* Stored items:
┄┄┄┄┄┄┄┄┄┄

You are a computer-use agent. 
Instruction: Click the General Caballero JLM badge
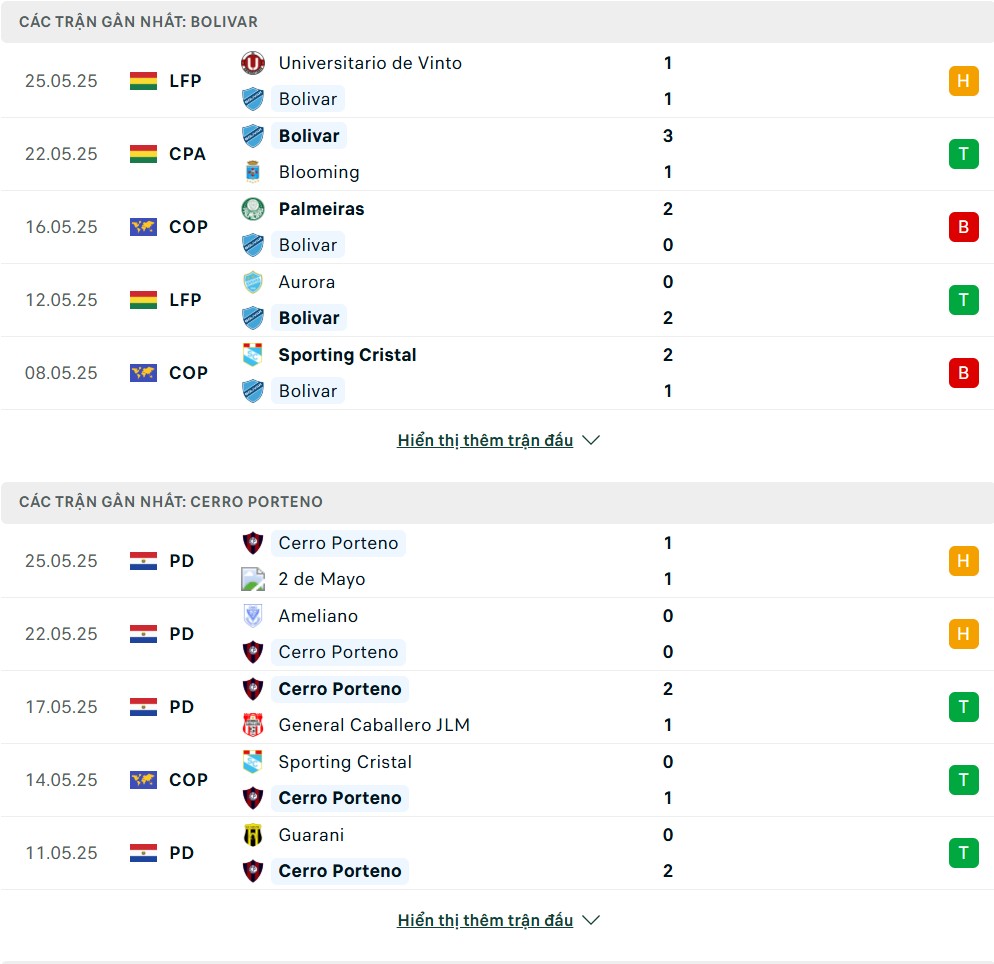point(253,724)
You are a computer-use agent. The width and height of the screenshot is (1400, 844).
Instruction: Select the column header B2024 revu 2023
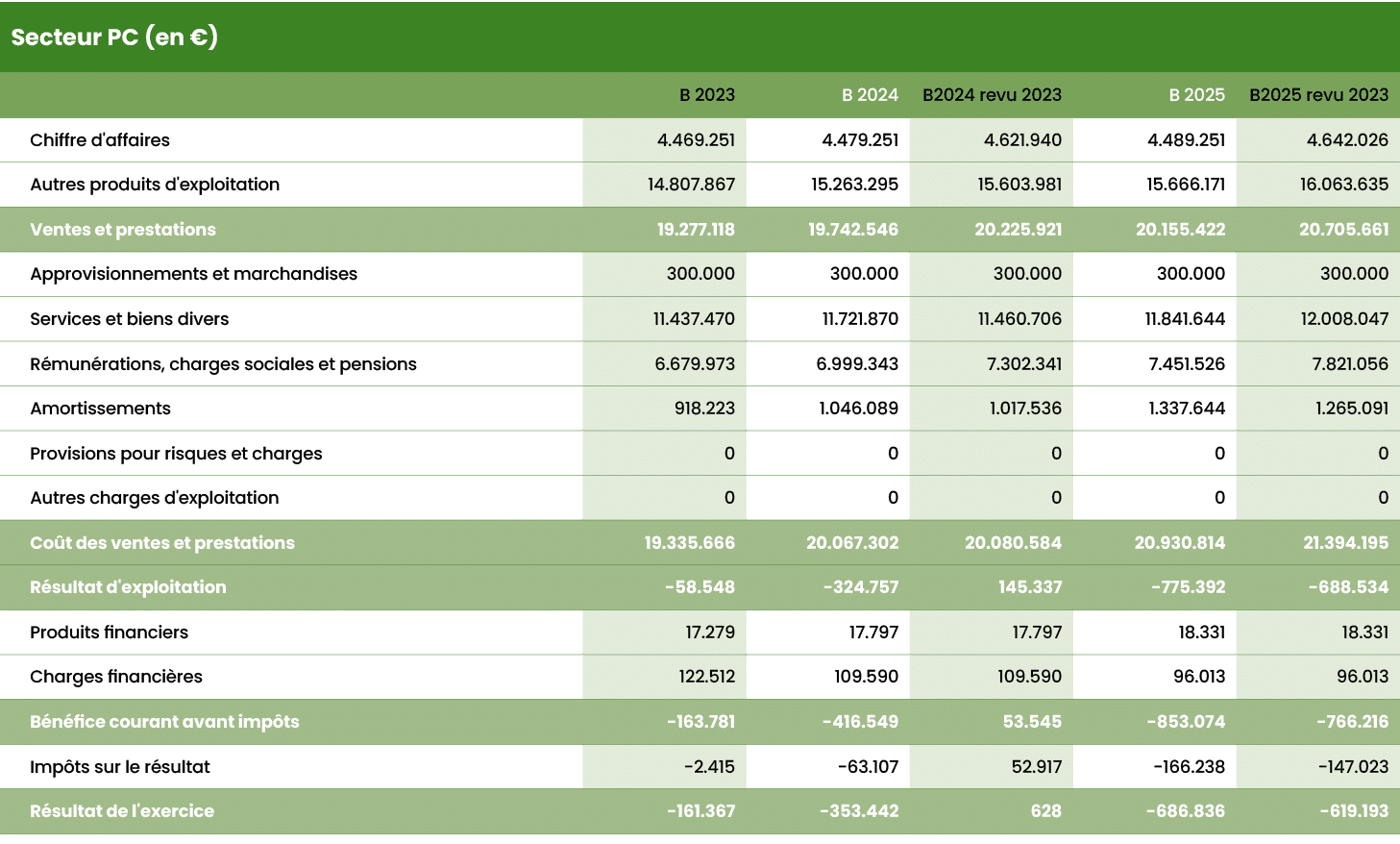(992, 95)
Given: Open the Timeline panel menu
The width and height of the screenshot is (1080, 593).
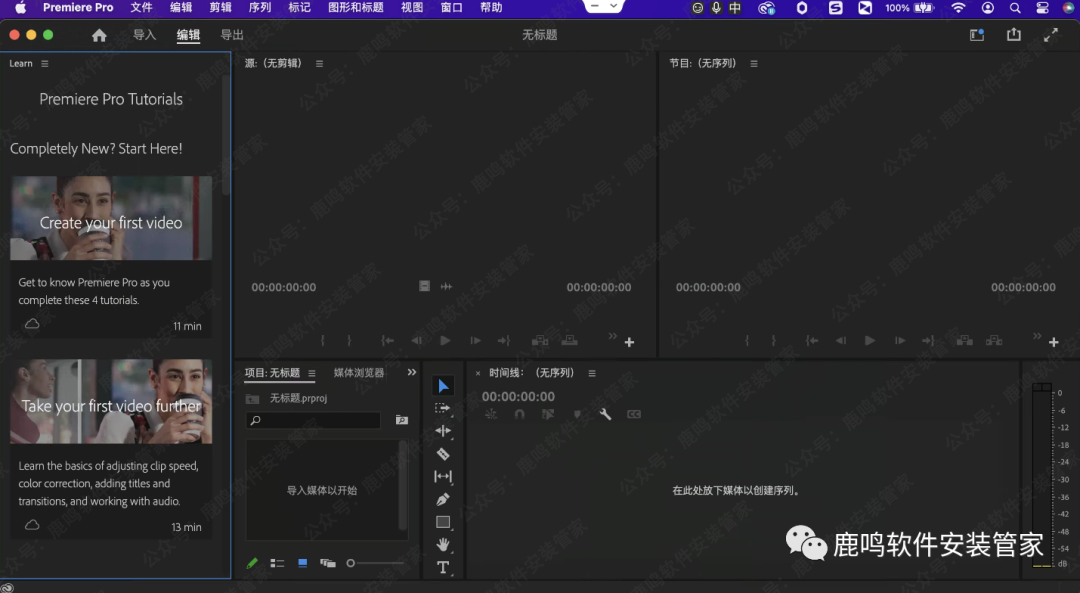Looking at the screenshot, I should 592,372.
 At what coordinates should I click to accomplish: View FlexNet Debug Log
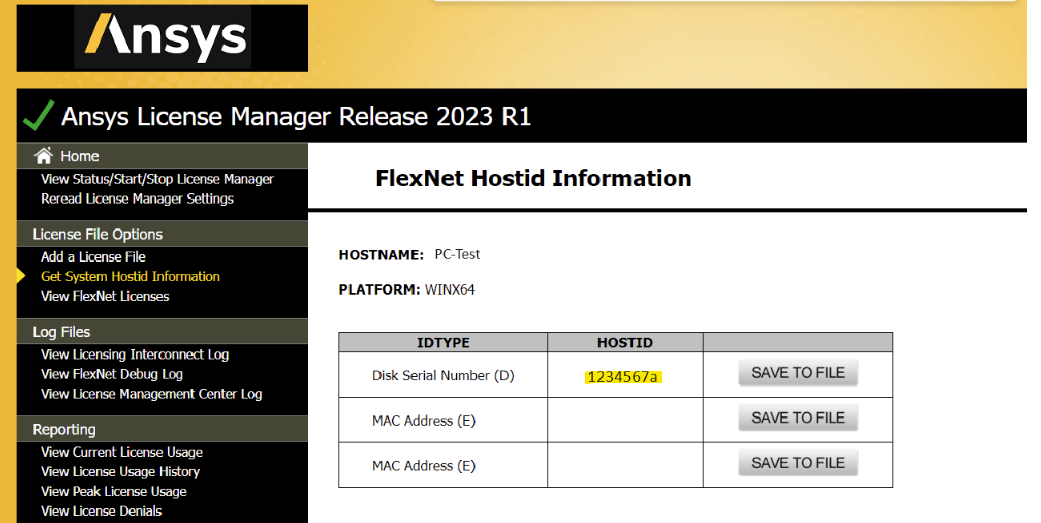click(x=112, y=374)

┄┄┄┄┄┄┄┄┄┄

* TASK: Restate the data above word for word. Skip every picture.

* SOLUTION TO THIS EXERCISE:
You are a computer-use agent. 
Instruction: Click the General Caballero JLM badge
point(253,724)
You are a computer-use agent. The width and height of the screenshot is (1400, 844).
Instruction: Select the column header B2024 revu 2023
(992, 95)
Given: Open the Timeline panel menu
The width and height of the screenshot is (1080, 593).
Looking at the screenshot, I should 592,372.
 At what coordinates should I click to accomplish: View FlexNet Debug Log
click(x=112, y=374)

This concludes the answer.